RCA: U.S. Capital Trends/February 2011: U.S. Markets Dominate Global Rankings
In it’s just released U.S. Capital Trends report, RCA states:
• US markets dominated the 2010 global rankings with 12
of the world’s top 30 markets by sales volume.
• With $16.3 billion in sales, nearly triple the previous year’s total.
• New York was followed by Washington, DC (ranked six), Los Angeles (seven) and San Francisco (eight).
• US markets not only dominated the top 30 rankings, but also registered the most observable year-over-year spikes in transaction volume.
And, as the legendary Sam Cooke sang, “Ain’t that good news, man, ain’t that news.”
Family idea. One of my good Forest Hills friend told me about something his daughter has launched. It’s called, Families in the Loop. While it’s Chicago-centric there are some very excellent ideas and resources that you can use wherever you are.

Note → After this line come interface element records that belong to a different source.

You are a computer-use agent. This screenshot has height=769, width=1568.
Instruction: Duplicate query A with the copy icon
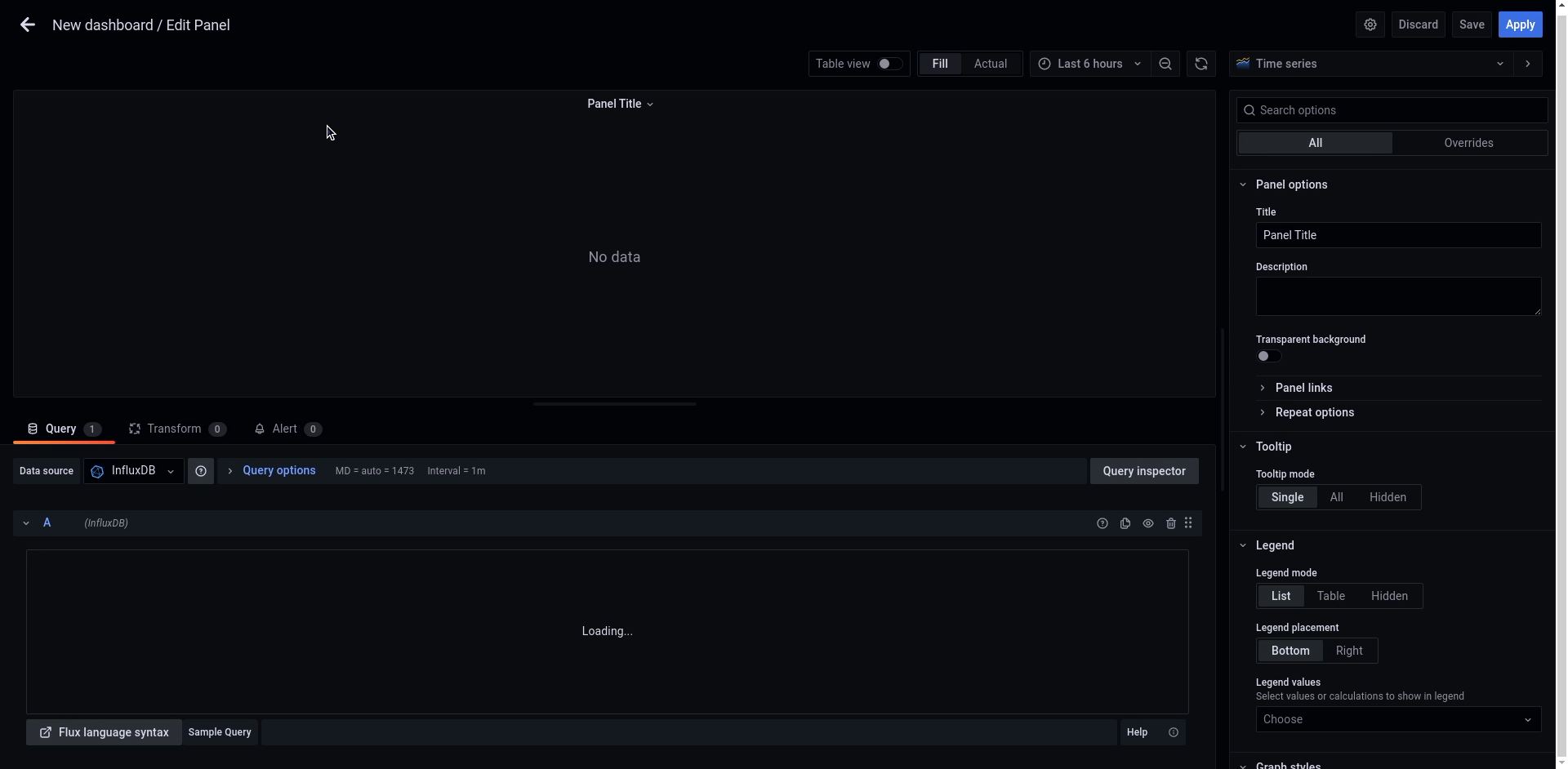pyautogui.click(x=1125, y=523)
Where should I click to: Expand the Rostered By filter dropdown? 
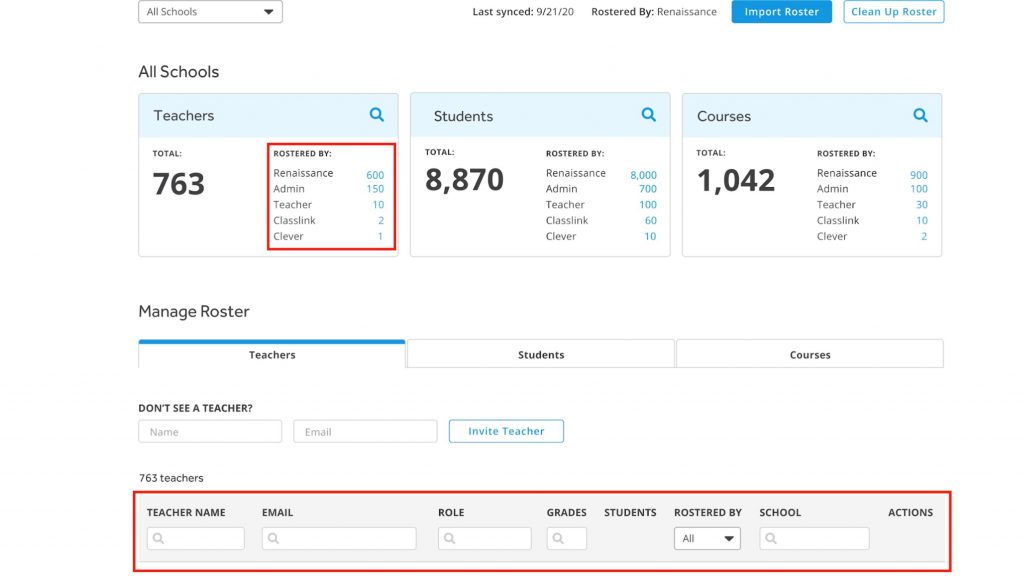coord(708,538)
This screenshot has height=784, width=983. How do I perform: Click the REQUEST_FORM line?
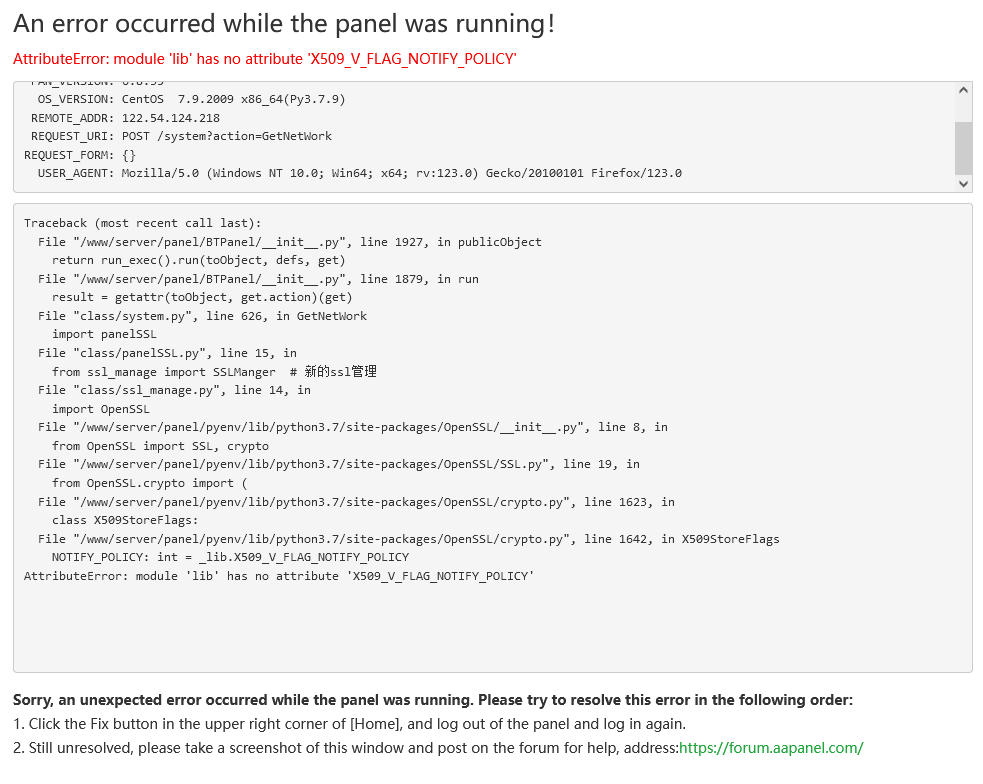coord(80,155)
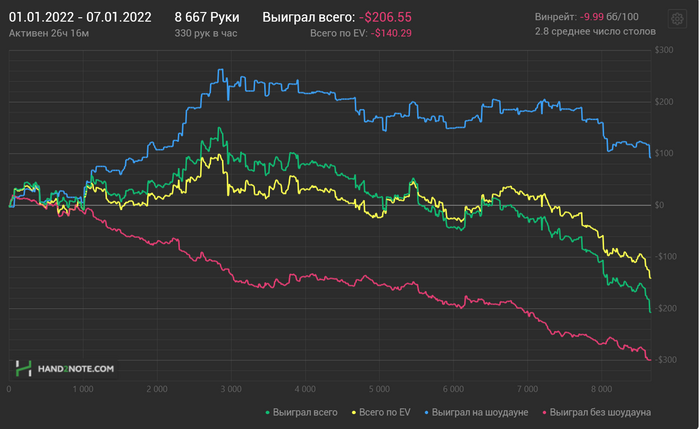
Task: Click the green legend dot for Выиграл всего
Action: coord(267,412)
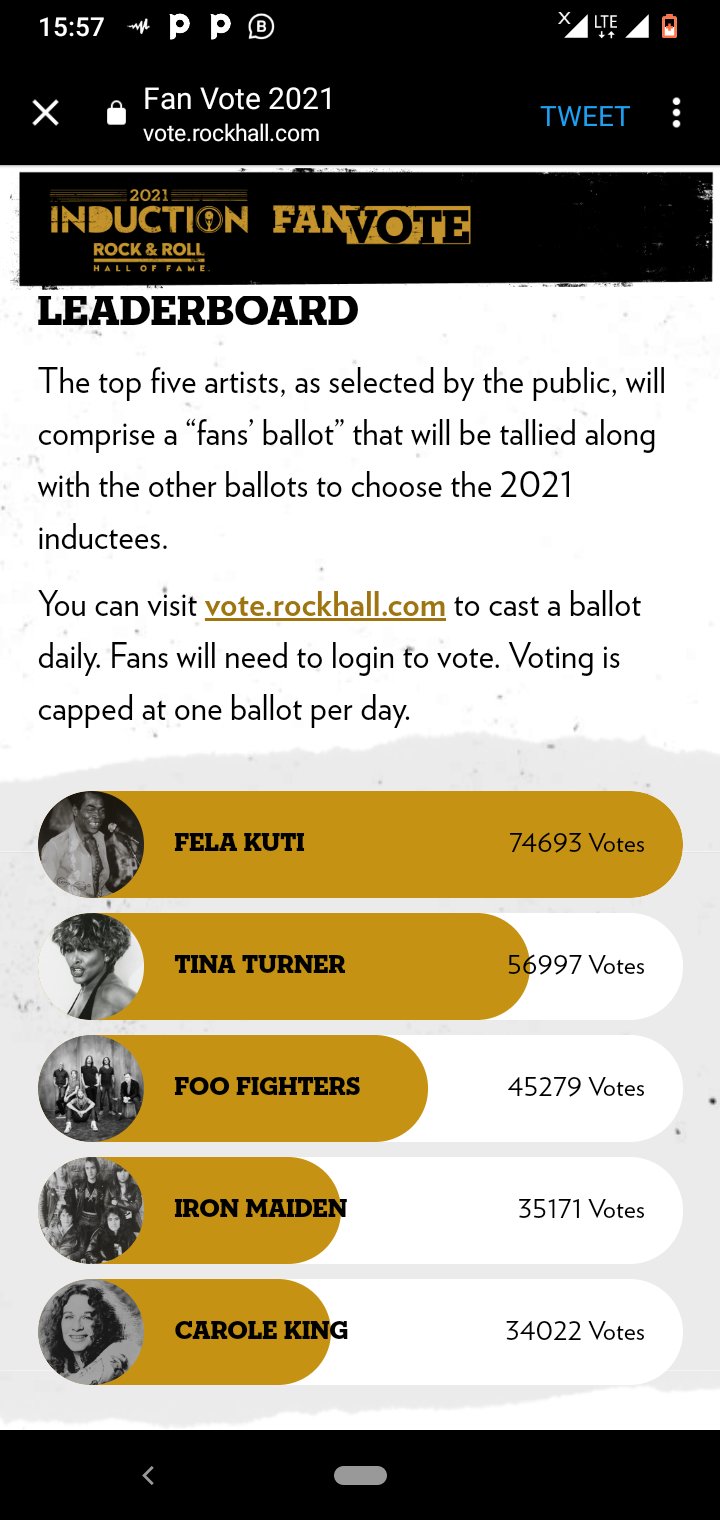Tap Foo Fighters' band photo
The width and height of the screenshot is (720, 1520).
pos(91,1088)
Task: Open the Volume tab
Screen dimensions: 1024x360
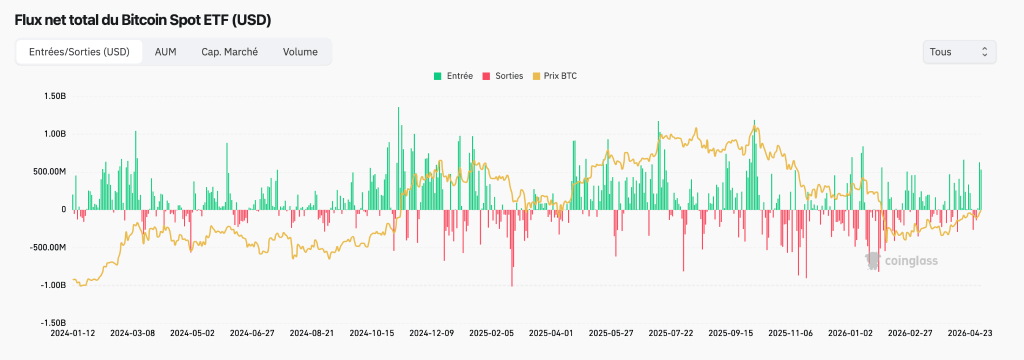Action: 300,52
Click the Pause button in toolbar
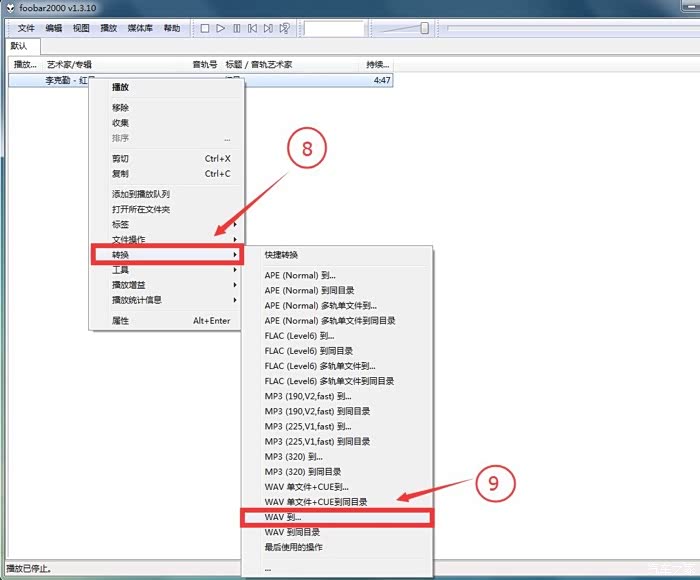700x580 pixels. [x=237, y=28]
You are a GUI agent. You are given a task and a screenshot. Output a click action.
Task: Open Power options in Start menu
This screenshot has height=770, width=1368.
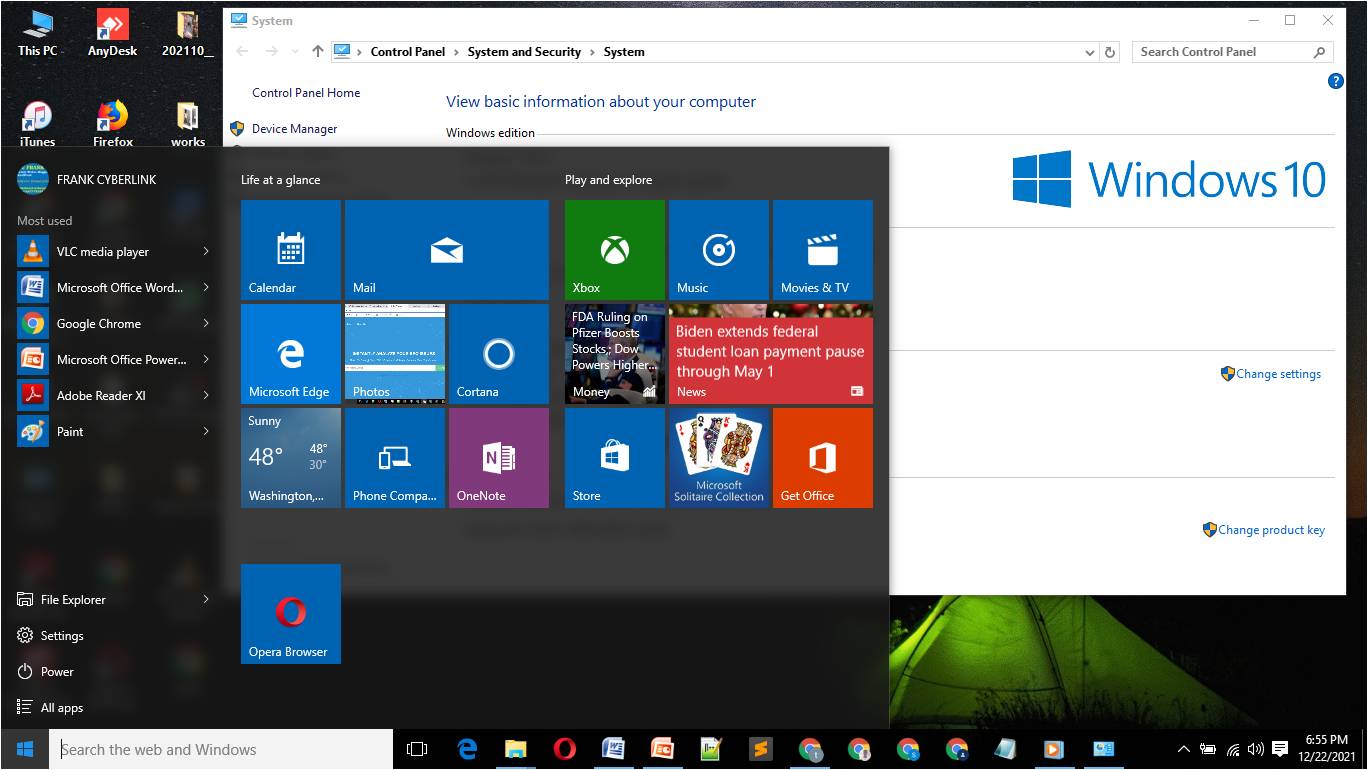[x=57, y=672]
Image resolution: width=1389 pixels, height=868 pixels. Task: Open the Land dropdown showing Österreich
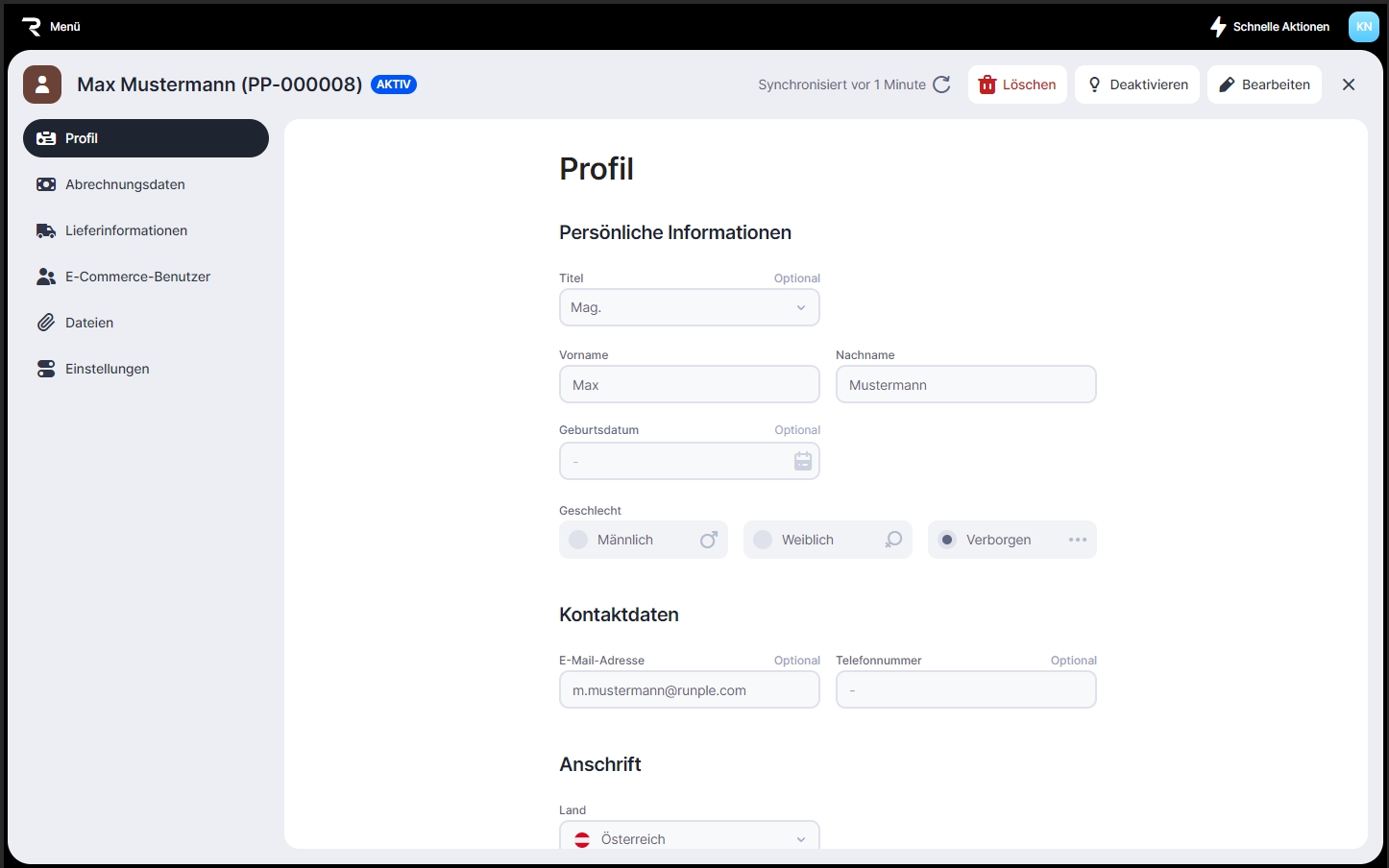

Hotel of the week: DaVinci Hotel, 56th Street, between Broadway and Eighth Avenue, New York. I am a little reluctant to share this one with you as it can only make this great little hotel more popular (and drive prices up). My wife found it for me online and I’ve already stayed there more than once. It’s 24 rooms. Very European. Not a place that many businessmen would choose to stay at (no gym, etc). But I like it very much. Nice people. Free wireless. An authentic Italian restaurant in the basement (also open to the public) called Joe G’s. Coffee and pastries in the morning. Great location. Clean. Interesting guests (many European). And, for Manhattan, truly an unbelievable bargain.
Photo: Daytona Beach, FL. It was pretty darn cold for Florida that day and as we walked on the elevated boardwalk to an oceanfront restaurant I noticed these girls; they were the only ones on the entire beach. They were huddled together against the cold and wind, committed to getting a tan (or at least telling their friends they were on the beach). Funny, their bathing suits are almost the identical color.
On the road....
Feb. 5-9: New York
Feb. 10-11: Chapel Hill, NC to be a judge in the University of North Carolina-Kenan Flagler Real Estate Challenge (Thanks to Dave Hartzell & Susan Drake, for the kind invite).
Feb. 12-15: West coast
Feb. 16-17: Des Moines, Iowa
Feb. 18-22: New York
Feb. 23-26: West coast
Feb. 27-Mar.1: Santa Monica, CA to attend NAREIM's Senior Executive Officer's Meeting (National Association of Real Estate Investment Managers).
Mar. 16-17: Washington, DC for the PREA Spring Conference
Mar. 30: New York to attend IMN's inaugural Real Estate Investment & Search Consultants Congress
Apr. 13-15: Venice to attend the INREV Annual General Meeting
May 12-14: North Palm Beach, FL for the annual meeting of the Homer Hoyt Fellows.
June 9-10: London to moderate a panel at the PERE Forum-Europe.
These are my views and not that of my employer.